While it’s generally good news to receive more leeway from regulators for meeting compliance deadlines, before making any changes to I-9 policies or procedures, such as allowing for an additional day to complete Section 2, employers are strongly encouraged to seek legal advice from informed counsel. Furthermore, there are still several unanswered questions that require DHS clarification, so it’s unlikely that this will be the last that we will hear on this important topic. For example, will Immigration and Customs Enforcement (ICE) issue concurring guidance? After all, ICE is the DHS agency charged with conducting I-9 audits that can result in significant penalties. According to unconfirmed sources, ICE has agreed to respect USCIS’ “Thursday Rule.” If this is true, we hope USCIS and ICE move quickly to harmonize their documentation and field training in a transparent and consistent manner, including updates to the M-274.

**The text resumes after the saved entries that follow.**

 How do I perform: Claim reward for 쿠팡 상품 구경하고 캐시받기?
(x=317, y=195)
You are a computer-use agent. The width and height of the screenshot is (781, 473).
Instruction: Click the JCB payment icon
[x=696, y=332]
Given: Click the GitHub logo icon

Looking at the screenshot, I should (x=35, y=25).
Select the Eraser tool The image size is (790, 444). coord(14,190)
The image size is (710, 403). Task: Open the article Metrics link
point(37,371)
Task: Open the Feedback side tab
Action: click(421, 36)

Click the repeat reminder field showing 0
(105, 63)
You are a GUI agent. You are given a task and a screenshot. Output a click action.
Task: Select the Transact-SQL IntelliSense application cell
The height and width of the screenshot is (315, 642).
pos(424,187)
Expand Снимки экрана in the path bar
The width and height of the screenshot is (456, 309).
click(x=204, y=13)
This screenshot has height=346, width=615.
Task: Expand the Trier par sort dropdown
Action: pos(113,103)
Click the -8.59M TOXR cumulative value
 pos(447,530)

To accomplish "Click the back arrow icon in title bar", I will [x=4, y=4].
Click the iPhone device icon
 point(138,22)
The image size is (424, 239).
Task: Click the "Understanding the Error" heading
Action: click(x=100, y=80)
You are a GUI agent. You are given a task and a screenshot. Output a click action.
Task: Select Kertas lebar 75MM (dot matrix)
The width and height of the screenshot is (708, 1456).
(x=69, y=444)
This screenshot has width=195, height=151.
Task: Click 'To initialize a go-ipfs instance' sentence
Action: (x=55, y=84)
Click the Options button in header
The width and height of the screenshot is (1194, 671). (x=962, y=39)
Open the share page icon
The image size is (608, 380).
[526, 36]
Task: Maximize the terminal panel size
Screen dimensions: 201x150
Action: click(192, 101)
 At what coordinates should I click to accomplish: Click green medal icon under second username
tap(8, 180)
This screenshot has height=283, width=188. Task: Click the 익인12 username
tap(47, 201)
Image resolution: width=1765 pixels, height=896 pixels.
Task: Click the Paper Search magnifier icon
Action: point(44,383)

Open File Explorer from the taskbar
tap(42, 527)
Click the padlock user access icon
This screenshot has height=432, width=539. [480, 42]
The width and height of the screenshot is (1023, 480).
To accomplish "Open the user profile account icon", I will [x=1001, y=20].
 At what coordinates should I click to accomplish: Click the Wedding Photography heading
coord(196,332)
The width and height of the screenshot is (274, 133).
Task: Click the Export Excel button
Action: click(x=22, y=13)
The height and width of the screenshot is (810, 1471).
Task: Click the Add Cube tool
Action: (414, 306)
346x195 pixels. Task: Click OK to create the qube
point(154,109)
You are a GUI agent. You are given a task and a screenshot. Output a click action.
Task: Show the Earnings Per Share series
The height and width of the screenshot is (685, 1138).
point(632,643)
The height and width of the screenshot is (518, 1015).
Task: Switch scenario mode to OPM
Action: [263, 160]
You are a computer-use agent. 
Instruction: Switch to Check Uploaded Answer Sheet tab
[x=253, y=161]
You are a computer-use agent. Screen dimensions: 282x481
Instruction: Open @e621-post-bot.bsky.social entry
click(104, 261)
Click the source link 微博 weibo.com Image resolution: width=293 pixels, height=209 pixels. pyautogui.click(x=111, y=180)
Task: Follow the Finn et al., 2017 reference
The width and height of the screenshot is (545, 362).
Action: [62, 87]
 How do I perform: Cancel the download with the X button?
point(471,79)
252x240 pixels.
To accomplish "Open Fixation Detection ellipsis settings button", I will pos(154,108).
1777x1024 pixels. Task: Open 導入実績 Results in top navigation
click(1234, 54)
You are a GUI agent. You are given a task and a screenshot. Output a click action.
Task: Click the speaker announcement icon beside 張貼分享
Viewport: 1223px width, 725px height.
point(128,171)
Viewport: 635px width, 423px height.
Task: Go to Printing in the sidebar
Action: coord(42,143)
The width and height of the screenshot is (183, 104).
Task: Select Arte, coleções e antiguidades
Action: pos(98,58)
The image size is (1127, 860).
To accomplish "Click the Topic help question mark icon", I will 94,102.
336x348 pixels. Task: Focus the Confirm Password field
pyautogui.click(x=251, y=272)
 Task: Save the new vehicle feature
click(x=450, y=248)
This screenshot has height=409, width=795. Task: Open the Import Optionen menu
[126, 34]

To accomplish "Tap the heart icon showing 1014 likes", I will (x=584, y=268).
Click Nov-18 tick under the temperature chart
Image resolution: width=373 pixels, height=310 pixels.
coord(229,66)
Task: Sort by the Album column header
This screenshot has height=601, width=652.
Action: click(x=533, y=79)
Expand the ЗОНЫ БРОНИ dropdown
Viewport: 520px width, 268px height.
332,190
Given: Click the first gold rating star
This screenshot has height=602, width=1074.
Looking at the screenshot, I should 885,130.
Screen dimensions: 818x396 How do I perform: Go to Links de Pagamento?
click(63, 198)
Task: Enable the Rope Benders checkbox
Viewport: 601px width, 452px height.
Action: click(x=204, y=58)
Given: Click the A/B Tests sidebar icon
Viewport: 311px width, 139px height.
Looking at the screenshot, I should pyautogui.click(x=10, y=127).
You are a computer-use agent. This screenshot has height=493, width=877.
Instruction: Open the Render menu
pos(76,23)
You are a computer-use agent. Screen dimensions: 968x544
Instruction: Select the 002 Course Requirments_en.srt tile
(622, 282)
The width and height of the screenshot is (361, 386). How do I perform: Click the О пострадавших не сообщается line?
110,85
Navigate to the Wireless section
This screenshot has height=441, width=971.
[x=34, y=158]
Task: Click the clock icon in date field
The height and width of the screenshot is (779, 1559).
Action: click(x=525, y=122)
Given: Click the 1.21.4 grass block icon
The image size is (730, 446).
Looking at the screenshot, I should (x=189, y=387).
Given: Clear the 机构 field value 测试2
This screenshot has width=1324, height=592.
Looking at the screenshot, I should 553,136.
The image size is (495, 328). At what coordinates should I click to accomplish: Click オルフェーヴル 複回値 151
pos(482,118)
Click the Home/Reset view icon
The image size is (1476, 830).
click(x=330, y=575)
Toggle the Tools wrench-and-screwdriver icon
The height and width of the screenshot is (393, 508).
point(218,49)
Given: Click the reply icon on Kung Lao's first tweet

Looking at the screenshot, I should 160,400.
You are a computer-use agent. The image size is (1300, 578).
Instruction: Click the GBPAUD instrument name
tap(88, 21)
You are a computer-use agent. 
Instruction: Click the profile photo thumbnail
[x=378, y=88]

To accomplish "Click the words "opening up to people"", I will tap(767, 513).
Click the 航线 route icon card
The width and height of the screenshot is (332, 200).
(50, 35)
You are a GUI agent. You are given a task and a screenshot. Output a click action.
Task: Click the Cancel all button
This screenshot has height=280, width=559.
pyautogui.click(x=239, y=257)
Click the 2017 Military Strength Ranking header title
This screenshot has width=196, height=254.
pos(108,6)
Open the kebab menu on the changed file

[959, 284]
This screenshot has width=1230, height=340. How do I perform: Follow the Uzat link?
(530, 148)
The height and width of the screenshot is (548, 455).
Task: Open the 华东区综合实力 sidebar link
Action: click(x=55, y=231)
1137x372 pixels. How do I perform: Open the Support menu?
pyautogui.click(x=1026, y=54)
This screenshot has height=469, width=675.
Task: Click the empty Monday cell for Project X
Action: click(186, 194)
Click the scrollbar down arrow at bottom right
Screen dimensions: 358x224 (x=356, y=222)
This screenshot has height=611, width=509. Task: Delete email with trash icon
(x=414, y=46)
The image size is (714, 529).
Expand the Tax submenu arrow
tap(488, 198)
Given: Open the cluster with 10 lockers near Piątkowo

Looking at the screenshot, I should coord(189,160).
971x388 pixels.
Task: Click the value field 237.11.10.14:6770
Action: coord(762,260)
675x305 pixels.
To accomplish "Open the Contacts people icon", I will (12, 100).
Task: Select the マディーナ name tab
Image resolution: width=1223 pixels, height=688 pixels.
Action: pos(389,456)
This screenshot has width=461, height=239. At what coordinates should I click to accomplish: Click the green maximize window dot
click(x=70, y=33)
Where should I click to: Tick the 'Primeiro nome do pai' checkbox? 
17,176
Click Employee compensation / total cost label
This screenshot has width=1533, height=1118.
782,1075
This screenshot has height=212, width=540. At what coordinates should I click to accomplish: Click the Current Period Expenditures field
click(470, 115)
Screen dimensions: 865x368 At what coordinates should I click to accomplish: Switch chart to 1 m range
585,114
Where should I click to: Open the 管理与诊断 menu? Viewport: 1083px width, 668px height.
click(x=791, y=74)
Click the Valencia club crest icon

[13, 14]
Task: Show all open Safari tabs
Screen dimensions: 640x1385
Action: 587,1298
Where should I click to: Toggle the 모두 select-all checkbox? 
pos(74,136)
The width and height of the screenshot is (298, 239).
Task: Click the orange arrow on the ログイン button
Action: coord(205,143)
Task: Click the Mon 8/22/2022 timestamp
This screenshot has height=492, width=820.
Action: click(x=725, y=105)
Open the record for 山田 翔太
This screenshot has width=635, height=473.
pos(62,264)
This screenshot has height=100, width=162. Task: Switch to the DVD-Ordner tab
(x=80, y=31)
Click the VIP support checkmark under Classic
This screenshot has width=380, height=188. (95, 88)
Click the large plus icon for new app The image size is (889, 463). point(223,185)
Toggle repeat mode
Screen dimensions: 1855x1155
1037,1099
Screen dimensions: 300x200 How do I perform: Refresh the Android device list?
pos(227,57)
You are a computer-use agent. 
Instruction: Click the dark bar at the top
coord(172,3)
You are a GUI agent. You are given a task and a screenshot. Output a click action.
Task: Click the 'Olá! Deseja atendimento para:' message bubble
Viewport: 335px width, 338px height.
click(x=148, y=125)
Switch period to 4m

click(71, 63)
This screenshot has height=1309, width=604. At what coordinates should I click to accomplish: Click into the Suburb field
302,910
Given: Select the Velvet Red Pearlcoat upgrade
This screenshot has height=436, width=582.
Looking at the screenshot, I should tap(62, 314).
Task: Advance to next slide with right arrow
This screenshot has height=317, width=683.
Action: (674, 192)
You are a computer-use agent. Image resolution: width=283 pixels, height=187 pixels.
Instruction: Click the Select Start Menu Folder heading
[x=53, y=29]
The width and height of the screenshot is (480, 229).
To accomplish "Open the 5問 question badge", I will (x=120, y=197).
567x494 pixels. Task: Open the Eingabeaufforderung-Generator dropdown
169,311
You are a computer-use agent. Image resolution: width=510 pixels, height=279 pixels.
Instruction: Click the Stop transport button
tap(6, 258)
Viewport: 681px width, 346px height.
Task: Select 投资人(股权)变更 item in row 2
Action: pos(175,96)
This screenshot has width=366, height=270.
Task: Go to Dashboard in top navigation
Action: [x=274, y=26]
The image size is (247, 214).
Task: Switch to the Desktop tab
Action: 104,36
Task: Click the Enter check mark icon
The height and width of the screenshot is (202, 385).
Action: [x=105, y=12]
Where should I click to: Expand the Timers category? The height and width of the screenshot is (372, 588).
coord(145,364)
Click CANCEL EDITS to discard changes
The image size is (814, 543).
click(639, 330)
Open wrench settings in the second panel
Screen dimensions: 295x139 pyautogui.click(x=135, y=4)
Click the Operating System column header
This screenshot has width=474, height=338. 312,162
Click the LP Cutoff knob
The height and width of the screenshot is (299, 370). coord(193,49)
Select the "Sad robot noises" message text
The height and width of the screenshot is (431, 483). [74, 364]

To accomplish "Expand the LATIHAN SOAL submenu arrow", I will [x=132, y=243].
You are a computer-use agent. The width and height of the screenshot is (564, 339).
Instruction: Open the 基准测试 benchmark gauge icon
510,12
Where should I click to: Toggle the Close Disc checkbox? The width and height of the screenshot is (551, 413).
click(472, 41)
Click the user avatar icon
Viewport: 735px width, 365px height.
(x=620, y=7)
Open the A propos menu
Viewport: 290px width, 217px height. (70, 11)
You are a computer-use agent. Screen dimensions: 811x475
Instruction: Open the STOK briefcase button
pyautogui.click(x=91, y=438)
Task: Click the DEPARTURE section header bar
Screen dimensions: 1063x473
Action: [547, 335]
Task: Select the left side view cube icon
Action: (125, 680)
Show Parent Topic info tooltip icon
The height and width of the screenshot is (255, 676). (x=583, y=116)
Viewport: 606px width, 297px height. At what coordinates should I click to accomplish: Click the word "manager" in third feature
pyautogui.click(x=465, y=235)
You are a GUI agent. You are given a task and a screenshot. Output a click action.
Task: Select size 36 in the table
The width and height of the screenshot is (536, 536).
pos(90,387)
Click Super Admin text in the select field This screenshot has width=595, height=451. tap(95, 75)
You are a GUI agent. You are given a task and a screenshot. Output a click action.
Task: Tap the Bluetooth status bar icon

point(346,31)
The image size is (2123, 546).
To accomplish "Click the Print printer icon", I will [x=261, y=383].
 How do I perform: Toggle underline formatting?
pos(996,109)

The USCIS update also provides instructions to employers for how to create an E-Verify case for a new employee once they have accepted an offer and completed Form I-9. Be warned that these directions are confusing. USCIS instructs employer to enter the current date in E-Verify if the Form I-9 contains a hire date that is forthcoming, since the E-Verify system won’t accept a future hire date. If the employee’s hire date is today or a previous date, enter the hire date on the Form I-9 in E-Verify. To summarize, USCIS published the following chart and admission on its website:
We realize the term “hire date” in E-Verify is confusing because its meaning can vary depending on:
- When the employee starts work for pay
- The date the case is created in E-Verify
Determining the E-Verify Hire Date
If you create the case in E-Verify:
Then the E-Verify hire date is:
|Before the employee starts work for pay||The date you create the case in E-Verify|
|On or after the employee starts work for pay||The date the employee started work for pay|
Regardless of which approach an employer takes, it’s always a best practice to be consistent and create a procedure for your company’s I-9/E-Verify policy and training materials.
Disclaimer: The content of this post does not constitute direct legal advice and is designed for informational purposes only. Information provided through this website should never replace the need for involving informed counsel on your employment and immigration issues.